As an Apple fanboy — man I hate labels (or is that a tag) — I was interested in the release of the new iPods last week. It seems strange to me that the new stuff hasn’t made waves with people like some of the other iPod updates in the past … especially given that at least one of these new devices has stepped into all new territory as it relates to features and usability. Lots of people got jacked up when Apple released the iPhone and were crying that the iPod didn’t do the things the iPhone did — full screen, wifi, touch controls, and more. Well, with the release of the Touch, it is all there. I think it represents a change that in the next 12-24 months will signify a radical change in the whole portable space for teaching and learning.

I was hanging out in my office for the 30 minutes I had there today and one of my students (who happens to work in ETS now) stopped in to tell me he had purchased a new Touch. I asked him if he thought it would be big on campus. He immediately told me that most students wouldn’t get it … I can see that, today. He went on to tell me until it could connect to universal wireless and posses massive storage it wouldn’t be a hot device on campus. I begged to differ — now keep in mind that I value his opinion and I certainly feel like he has the pulse of the student population much more within his reach, but there are some factors at play here that may make this device something to prepare for.

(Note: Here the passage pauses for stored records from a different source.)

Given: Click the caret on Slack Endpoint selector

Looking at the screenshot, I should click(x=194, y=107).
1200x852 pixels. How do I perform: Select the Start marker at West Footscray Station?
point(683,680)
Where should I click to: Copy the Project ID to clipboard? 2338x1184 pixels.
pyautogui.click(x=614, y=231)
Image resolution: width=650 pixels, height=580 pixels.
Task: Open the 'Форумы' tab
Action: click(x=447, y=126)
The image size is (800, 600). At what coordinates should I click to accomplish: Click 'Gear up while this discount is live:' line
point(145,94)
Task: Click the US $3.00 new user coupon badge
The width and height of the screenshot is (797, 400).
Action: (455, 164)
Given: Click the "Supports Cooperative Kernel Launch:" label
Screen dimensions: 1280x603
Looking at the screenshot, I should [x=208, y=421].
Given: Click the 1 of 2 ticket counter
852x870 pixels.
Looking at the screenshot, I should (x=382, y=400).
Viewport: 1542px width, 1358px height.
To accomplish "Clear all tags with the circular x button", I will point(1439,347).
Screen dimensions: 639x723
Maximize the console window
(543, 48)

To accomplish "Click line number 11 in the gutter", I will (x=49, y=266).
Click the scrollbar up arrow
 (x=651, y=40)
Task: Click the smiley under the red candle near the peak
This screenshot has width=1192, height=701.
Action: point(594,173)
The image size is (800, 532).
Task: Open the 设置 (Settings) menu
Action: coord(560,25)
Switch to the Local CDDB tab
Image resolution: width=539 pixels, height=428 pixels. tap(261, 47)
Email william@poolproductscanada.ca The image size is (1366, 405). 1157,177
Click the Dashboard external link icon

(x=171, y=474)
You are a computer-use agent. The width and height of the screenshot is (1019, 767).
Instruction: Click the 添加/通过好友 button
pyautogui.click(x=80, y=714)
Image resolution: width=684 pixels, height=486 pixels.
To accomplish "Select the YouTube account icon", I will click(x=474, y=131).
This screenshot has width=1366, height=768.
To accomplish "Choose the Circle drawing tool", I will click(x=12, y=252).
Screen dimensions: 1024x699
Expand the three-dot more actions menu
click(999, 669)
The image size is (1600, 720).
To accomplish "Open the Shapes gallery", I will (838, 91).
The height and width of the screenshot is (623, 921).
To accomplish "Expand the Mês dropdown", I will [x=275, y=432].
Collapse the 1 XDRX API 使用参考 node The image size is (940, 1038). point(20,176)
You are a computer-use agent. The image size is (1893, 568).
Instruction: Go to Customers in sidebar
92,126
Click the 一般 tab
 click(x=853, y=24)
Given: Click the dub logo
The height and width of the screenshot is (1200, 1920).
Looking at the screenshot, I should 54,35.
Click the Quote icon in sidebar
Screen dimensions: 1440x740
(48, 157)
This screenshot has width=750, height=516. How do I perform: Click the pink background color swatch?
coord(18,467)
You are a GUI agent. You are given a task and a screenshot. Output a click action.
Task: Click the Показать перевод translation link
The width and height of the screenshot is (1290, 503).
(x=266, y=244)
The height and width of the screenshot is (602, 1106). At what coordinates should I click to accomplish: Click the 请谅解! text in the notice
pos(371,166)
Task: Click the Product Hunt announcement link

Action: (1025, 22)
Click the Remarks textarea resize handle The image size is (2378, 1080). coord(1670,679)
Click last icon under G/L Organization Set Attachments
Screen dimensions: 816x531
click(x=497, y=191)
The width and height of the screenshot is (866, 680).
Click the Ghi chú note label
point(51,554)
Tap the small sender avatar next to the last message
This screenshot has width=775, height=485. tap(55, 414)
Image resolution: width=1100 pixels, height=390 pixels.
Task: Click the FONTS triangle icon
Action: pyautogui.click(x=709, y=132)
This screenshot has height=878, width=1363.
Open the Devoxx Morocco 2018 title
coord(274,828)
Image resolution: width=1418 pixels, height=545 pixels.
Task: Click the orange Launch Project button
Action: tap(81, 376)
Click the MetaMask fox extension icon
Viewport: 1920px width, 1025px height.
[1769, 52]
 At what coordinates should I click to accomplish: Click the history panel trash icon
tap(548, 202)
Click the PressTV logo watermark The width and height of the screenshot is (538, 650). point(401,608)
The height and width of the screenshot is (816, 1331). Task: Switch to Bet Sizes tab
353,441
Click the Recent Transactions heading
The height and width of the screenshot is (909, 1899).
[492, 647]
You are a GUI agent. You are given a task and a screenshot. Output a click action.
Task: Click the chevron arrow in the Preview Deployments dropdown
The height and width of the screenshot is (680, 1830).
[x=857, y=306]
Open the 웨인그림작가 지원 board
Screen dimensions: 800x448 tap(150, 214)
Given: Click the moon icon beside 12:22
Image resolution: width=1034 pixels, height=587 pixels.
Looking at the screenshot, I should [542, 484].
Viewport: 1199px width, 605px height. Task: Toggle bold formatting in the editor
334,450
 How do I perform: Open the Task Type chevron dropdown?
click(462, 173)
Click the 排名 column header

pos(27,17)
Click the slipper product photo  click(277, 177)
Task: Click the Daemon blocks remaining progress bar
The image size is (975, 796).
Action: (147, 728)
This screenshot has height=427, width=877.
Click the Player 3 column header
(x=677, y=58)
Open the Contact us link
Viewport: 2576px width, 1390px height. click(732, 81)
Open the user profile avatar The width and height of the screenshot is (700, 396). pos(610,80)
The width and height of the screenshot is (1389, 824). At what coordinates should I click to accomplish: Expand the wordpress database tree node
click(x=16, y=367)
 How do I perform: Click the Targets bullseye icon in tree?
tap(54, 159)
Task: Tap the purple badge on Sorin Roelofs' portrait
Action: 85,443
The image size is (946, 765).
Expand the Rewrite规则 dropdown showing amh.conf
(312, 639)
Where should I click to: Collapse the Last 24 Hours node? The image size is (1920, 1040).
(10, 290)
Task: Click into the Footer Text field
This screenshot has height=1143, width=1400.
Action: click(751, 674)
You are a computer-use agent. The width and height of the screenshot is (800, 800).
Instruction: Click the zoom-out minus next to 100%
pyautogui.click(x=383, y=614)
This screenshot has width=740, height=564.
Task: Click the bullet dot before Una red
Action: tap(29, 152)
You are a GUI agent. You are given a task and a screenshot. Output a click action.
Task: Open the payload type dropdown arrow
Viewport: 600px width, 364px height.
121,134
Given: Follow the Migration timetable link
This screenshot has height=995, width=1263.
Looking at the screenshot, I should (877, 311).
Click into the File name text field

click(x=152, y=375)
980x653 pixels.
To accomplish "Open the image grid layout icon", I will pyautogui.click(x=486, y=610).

First of all the Touch is expensive, but not all that more than other devices that let you get online to work your FaceBook profile, check your email, respond to questions in ANGEL, browse ESPN, and just about everything else you can do in a browser — did I mention it fits in a pocket? See we know some stuff about our students … they do very specific things with technology. Here is a brief summary of what we know … somewhere around 80% of them own laptops and nearly all of them have wireless access … we also know that under 20% actually carry them to campus and the number one reason they tell us they don’t is because they report they are too big! Sure the VPN on our campus is not yet compatible with the Apple offering of the iPhone, but honestly how long can that last? With the price drop on the iPhone we will see all sorts of new touch sensitive devices show up this year (even before the Holiday season) in the hands of faculty, staff, and students. That in and of itself could provide a tipping point. What will happen over the next 12 months will change the game — the iPod Touch v1 will give way to a faster more powerful V2 device with a lot more storage, better VPN, and more tools than ever to access all the stuff they do. Did I mention that close to 85% of our students are on the FB and that 25% of them spend more than 5 hours a week there? Having access to all that in the palm of their hands will drive change.

We’ve been thinking and looking at the role mobility plays in education for quite some time now … I was the PI on an HP grant several years ago (maybe 5) that asked us to look at this exact topic. The tools were lame then and didn’t allow us to do the things we envisioned — they aren’t now. Couple that with the close to 250 sections of courses with an iTunes U space and it is easy to see that the time is right for a portable access device to an ever-increasing sea of digital academic content. I am going to argue that the iPod Touch will be the first mobile device that will actually make it to classrooms and live with students like only their iPods and cell phones do now … wait a second, they already carry this stuff. Jeez, I wonder how many of them own iPods now? Let’s call it about 50% of the PSU student population (and the number of MP3 ownership is at about 87%) … I wonder if they’ll refresh and buy new ones? I wonder if the new students showing up will come with them (did I mention our freshman own MP3 players at a higher percentage than our seniors)? But they don’t own cell phones do they? Yeah, 93% of them do … again, imagine if the devices they carry let them hit the network to do the things they stop into our labs for. Another little insight — most of them spend less than 10 minutes on our machines … know what they do? Yep check email, update profiles on FB, and check ANGEL. What the hell did Bob Dylan sing?

I wonder if the WIFI enabled iPods will change the way students do stuff? I’ll let someone else answer that. Thoughts?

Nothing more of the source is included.